Above (left to right): Tesla Model X and Model S (Instagram: whipsnbikechains)
If accident rates fall, then it seems logical that insurance premiums should decrease as well. A recent report from Bank of America and Merrill Lynch predicts that this is what will happen. The subject was discussed during Tesla’s recent fourth-quarter earnings conference call. A Morgan Stanley analyst pointed out that Tesla’s Autopilot features make it safer than other cars on a per-mile basis, and that insurance companies should take this fact into account when calculating premium rates. As is often the case, it turns out that Tesla is thinking way ahead of the game - it’s already testing a pricing model that bundles maintenance and insurance costs into the price of the car.
Above: One of Tesla Autopilot's key features, Autosteer, was shown to decrease the accident rate by 40% according to the NHTSA (Image: Motley Fool)
“We’ve been doing it quietly, but - in Asia in particular, where we started this - now the majority of Tesla cars are sold with an insurance product that is customized to Tesla,” President of Sales and Services Jon McNeill said during the earnings call. “It takes into account not only the Autopilot safety features, but also the maintenance cost of the car. So, it’s our vision in the future that we’ll be able to offer a single price for the car, maintenance and insurance, in a really compelling offering for the consumer.”
Above: Tesla begins to budge insurance into vehicle purchases in China (Youtube: NewsBeat Social)

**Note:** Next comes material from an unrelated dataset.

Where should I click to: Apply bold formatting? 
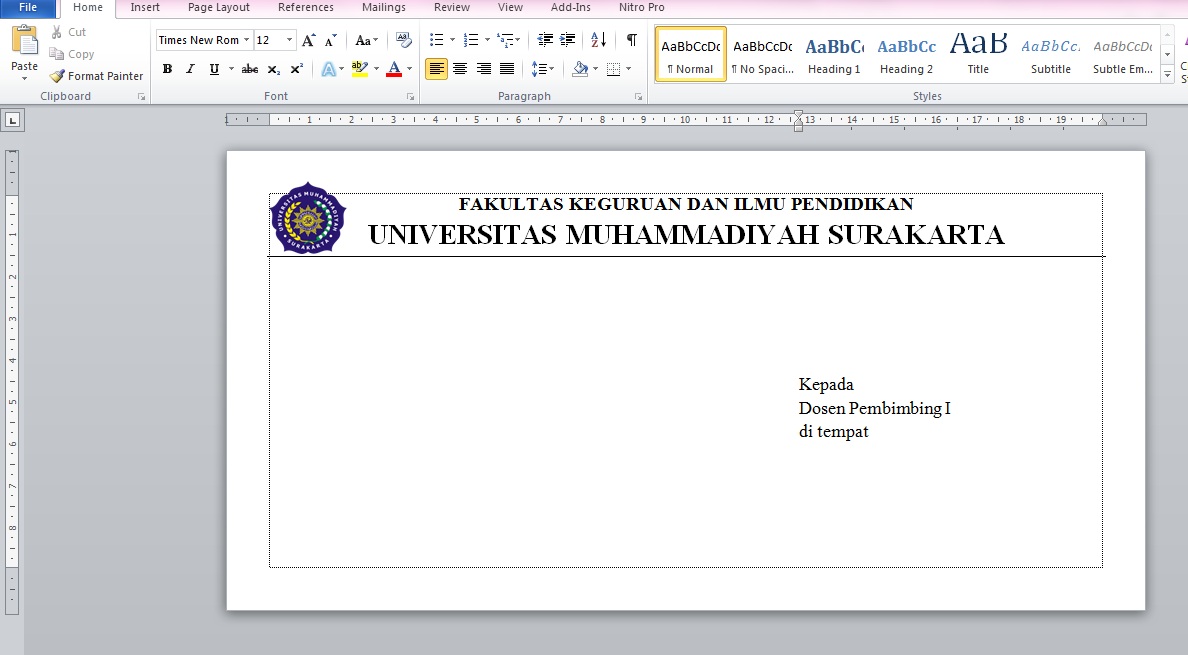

Currently, Tesla is offering third-party insurance products in its stores, particularly in China, McNeill explained. However, Elon Musk added that someday Tesla might even get into the insurance business itself. “If we find that the insurance providers are not matching the insurance proportionate to the risk of the car then if we need to, we will in-source it,” he said. “But I think we’ll find that insurance providers do adjust the insurance cost proportionate to the risk of a Tesla.”

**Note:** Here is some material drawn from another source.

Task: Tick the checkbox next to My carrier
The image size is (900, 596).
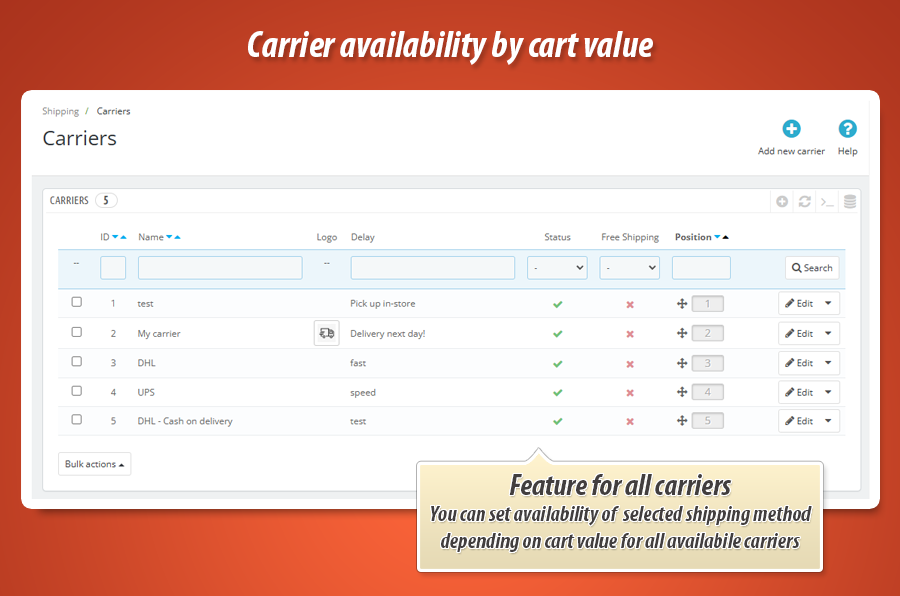Action: [x=77, y=332]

Above: Tesla Model X (Instagram: fxln)
Tesla has declined to comment on when it might make this option available in the US, or how much it would cost. However, if things go according to plan, Tesla’s future of lower-cost driving could arrive sooner than most people imagine. Elon has promised us a driverless drive from New York to Los Angeles before the end of the year, an accomplishment that would bring the self-driving world much more clearly into focus. And if Tesla offers the upcoming Model 3 in a package deal with insurance and maintenance included, that could make it an irresistible product, and send the legacy automakers scrambling to try to keep up.
For more on how self-driving cars will change the safety profile of automobiles and other benefits, check out the infographic below...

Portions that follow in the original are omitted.